IVFPQ is often used in combination with other techniques to further improve its performance. For example, IVFPQ together with Hierarchical Navigable Small World (HNSW) as the coarse quantizer can deliver an extremely memory-efficient and fast search that is of good accuracy for billion-scale similarity search. IVFPQ is implemented with IndexIVFPQ in Faiss, and the IndexHNSWFlat works as the coarse quantizer for IndexIVFPQ
The popularity of IVFPQ can be attributed to its ability to significantly reduce the retrieval cost, given that the query only needs to access a small fraction of documents guided by IVF. Bi-Phase Enhanced IVFPQ is a recent development that further improves the performance of IVFPQ for time-efficient ad-hoc retrieval.
Faiss library
The `IndexIVF` class in the Faiss library is an implementation of the IVF index. In the inverted file, the quantizer (an `Index` instance) provides a quantization index for each vector to be added. The quantization index maps to a list (aka inverted list or posting list), where the id of the vector is stored. The inverted list object is required only after training. If none is set externally, an `InvertedLists` instance is used automatically.

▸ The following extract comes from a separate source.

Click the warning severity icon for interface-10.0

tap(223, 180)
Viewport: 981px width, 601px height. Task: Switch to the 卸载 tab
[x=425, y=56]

Faiss is a C++ library developed by Meta Facebook AI Research for efficient similarity search and clustering of dense vectors. It contains algorithms that search in sets of vectors of any size, up to ones that possibly do not fit in RAM. It also contains supporting code for evaluation and parameter tuning. Faiss is written in C++ with complete wrappers for Python. Some of the most useful algorithms are implemented on the GPU.
Faiss provides several similarity search methods that span a wide spectrum of usage trade-offs. It is optimized for memory usage and speed and offers a state-of-the-art GPU implementation for the most relevant indexing methods. Faiss implements a dozen index types that are often compositions of other indices. The optional GPU version has been optimized for billion-scale datasets. Faiss is commonly used in various AI applications, including image and video search, Natural Language Processing (NLP), and recommendation systems. It is also used in research and academic settings for similarity search and clustering of large datasets.